Sanctuary for Tradition and Travellers
“Preserving the environment is not only good for tourism, it also creates jobs.”
A few years ago when nature reserves started appearing in Lebanon, I met some of the young people working at the Shouf Cedar Nature Reserve. They began giving lectures on hunting methods and seasons. I became quite interested in these issues and started working in tourism. Through this, I met a young man and we became friends. He explained to me what environmentalism was about and offered me a job. I became a true believer and went from being a hunter to an environmental activist. I worked with them at the reserve, as a team member, some four or five years ago. Then I transferred to the Aammiq reserve.
Truth be told, it’s an impressive initiative. I hope that all Lebanese officials and landowners would also take the initiative to protect the land. This has become a beautiful area with plenty of trees and wildlife. Many environmental projects are being carried out here. This is all thanks to the Skaffs, who greatly contributed to protecting the environment.

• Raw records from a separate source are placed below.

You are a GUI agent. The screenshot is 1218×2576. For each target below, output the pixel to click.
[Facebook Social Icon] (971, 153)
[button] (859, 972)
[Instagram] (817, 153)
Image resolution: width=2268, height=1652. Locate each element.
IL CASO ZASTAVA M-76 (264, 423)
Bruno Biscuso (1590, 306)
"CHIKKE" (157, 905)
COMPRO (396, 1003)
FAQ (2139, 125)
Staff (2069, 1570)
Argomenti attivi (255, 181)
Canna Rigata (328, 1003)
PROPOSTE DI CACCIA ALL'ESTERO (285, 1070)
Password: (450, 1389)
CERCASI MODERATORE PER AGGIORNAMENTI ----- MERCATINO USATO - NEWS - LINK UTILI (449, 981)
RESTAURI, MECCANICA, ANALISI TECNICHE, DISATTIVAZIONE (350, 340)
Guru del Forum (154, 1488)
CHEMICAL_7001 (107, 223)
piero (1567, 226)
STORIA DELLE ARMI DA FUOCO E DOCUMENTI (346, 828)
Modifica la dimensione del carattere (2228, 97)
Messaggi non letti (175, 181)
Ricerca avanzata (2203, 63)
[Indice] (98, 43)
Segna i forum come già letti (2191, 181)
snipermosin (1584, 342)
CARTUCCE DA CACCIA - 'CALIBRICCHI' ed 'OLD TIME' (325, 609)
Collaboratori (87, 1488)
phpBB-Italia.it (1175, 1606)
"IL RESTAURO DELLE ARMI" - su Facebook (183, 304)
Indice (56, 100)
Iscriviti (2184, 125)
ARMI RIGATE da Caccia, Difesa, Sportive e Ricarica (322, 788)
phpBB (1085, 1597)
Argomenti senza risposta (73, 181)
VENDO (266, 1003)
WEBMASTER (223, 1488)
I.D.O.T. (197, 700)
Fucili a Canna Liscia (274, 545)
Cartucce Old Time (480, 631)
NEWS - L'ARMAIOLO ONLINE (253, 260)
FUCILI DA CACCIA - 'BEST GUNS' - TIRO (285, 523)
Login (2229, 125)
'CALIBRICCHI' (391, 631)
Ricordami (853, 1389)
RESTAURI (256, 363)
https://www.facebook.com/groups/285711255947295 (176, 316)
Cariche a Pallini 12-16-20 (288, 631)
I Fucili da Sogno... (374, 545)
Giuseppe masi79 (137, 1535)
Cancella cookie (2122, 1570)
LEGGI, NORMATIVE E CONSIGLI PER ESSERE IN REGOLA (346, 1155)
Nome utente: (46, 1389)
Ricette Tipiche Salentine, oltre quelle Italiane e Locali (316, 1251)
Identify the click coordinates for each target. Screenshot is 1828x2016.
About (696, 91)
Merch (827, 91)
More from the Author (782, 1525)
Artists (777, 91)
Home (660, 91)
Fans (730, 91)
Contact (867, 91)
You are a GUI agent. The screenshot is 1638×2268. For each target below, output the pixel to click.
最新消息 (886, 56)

Getting my family and friends to understand what I do was a challenge. Education is definitely the first step to persuading people. I began with my friends and family. Gradually, they all came around to the idea. The benefit is clear. Through our work, we have managed to turn 60% or more of the residents into advocates of the environment. Many young people embraced the idea and each began working within their preferred field, but always with a view to protect the environment.
If I did not do this job, I would have worked in anything, really. I think I would have become a farmer, although I don’t particularly like that line of work or find it satisfying, despite it being useful and beneficial to the environment – but it’s not my passion. I was offered many jobs but I feel most comfortable in this one. This is what I was meant to be doing. And it is part of tourism.